Provided material:
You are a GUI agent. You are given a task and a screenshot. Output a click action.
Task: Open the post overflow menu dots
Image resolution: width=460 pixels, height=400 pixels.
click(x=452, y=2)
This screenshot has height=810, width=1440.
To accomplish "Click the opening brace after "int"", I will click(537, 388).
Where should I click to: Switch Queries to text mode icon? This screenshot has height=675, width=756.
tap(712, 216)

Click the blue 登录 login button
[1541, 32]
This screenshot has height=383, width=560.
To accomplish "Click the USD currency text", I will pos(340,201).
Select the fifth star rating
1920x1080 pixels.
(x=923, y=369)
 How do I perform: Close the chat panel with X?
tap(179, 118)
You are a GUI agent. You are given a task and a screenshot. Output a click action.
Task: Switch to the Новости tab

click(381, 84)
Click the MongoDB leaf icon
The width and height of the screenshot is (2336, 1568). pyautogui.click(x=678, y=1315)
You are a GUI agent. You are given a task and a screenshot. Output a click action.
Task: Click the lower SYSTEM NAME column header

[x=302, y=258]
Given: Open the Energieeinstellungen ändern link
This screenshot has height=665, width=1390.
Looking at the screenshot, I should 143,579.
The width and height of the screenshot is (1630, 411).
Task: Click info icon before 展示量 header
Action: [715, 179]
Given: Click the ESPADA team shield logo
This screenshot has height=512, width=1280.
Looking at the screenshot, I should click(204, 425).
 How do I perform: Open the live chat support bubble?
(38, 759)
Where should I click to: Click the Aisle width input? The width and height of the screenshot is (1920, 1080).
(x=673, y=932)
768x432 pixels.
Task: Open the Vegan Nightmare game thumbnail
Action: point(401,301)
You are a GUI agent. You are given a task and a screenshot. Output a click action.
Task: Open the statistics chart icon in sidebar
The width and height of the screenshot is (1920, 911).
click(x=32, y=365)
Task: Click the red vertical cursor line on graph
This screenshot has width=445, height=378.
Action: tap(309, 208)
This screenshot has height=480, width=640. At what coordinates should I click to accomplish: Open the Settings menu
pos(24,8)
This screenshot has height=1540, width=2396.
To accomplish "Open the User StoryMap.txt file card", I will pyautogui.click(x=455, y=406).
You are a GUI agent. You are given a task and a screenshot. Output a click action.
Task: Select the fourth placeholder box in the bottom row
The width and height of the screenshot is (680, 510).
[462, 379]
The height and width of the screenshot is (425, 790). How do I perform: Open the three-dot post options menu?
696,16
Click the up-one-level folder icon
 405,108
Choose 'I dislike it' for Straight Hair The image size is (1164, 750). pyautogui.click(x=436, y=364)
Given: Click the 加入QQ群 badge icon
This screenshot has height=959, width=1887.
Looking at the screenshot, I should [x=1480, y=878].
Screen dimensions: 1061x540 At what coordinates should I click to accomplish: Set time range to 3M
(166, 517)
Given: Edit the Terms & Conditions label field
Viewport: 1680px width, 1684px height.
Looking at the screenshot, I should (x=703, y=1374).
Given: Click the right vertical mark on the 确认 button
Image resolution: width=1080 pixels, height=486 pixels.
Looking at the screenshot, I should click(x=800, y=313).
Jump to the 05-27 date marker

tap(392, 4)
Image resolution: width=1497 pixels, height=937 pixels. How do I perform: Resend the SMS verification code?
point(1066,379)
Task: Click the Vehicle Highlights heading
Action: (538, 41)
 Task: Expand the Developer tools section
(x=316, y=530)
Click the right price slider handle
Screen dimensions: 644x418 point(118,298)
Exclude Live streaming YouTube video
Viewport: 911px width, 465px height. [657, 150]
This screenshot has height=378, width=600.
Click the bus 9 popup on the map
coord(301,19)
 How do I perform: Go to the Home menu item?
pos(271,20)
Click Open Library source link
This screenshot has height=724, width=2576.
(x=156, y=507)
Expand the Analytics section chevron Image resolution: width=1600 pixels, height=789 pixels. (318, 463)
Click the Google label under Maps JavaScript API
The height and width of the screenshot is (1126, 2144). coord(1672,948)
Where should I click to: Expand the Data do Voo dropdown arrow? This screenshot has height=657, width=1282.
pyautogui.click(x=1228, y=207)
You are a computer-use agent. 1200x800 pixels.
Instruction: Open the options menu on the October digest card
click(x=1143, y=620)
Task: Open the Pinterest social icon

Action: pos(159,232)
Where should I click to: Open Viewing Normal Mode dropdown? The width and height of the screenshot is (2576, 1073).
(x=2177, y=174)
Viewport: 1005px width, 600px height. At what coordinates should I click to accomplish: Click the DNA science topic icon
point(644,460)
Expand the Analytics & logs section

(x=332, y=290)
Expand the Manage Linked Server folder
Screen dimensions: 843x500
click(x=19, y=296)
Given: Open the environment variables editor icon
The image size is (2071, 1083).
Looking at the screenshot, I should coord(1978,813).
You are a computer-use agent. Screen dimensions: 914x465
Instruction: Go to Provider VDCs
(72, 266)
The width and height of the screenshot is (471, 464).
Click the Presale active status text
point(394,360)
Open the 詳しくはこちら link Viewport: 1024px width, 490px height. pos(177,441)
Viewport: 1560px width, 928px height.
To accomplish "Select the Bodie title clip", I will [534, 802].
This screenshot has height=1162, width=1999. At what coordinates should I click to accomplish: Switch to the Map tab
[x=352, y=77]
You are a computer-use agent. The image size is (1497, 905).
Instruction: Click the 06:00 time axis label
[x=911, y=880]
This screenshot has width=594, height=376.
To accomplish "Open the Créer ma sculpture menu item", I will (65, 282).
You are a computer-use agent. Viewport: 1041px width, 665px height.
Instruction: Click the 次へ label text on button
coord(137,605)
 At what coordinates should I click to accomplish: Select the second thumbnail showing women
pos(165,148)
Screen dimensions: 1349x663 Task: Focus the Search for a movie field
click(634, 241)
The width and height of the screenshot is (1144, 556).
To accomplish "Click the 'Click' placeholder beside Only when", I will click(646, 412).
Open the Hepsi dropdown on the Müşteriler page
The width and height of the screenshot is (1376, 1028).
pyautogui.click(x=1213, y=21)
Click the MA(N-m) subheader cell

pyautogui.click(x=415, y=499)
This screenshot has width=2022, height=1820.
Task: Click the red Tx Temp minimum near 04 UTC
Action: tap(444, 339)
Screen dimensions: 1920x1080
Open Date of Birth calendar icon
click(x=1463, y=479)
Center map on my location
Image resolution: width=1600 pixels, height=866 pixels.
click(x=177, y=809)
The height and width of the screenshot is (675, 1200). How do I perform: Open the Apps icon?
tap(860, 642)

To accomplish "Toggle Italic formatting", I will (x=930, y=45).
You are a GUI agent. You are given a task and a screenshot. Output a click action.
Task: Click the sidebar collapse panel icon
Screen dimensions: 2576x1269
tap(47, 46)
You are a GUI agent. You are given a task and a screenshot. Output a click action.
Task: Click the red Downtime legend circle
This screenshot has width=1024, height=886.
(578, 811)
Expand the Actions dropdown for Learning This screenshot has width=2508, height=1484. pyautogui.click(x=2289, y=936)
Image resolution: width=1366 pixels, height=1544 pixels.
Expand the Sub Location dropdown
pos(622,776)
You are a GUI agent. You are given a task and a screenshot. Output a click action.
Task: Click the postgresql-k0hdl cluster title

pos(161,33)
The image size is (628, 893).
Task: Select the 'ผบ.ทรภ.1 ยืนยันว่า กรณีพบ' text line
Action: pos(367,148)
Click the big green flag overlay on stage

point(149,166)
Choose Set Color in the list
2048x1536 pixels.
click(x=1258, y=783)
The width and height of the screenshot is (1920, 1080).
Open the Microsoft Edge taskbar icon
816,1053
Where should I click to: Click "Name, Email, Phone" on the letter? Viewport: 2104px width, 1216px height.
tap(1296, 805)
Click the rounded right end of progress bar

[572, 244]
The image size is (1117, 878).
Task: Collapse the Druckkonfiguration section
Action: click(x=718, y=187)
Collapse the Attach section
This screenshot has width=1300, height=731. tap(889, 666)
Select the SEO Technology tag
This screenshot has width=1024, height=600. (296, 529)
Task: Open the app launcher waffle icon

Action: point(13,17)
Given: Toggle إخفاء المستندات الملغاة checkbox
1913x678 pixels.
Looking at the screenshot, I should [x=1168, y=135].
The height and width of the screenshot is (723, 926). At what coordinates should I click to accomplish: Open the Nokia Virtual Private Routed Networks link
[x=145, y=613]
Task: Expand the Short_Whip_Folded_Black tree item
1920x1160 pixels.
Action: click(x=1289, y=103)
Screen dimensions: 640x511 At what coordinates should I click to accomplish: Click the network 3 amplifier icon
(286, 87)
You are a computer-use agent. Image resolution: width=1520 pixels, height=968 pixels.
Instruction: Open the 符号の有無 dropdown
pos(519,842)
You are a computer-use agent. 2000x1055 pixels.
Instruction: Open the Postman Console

Directions for this task: Convert the listing into a numbered list, starting with the line containing "Screen dimensions: 1061x540" and going on through the line containing "(x=156, y=507)", omitting blank lines.

Solution for this exercise:
1. Screen dimensions: 1061x540 At what coordinates should I click to accomplish: Set time range to 3M
2. (166, 517)
3. Given: Edit the Terms & Conditions label field
4. Viewport: 1680px width, 1684px height.
5. Looking at the screenshot, I should (x=703, y=1374).
6. Given: Click the right vertical mark on the 确认 button
7. Image resolution: width=1080 pixels, height=486 pixels.
8. Looking at the screenshot, I should click(x=800, y=313).
9. Jump to the 05-27 date marker
10. tap(392, 4)
11. Image resolution: width=1497 pixels, height=937 pixels. How do I perform: Resend the SMS verification code?
12. point(1066,379)
13. Task: Click the Vehicle Highlights heading
14. Action: (538, 41)
15.  Task: Expand the Developer tools section
16. (x=316, y=530)
17. Click the right price slider handle
18. Screen dimensions: 644x418 point(118,298)
19. Exclude Live streaming YouTube video
20. Viewport: 911px width, 465px height. [657, 150]
21. This screenshot has height=378, width=600.
22. Click the bus 9 popup on the map
23. coord(301,19)
24.  How do I perform: Go to the Home menu item?
25. pos(271,20)
26. Click Open Library source link
27. This screenshot has height=724, width=2576.
28. (x=156, y=507)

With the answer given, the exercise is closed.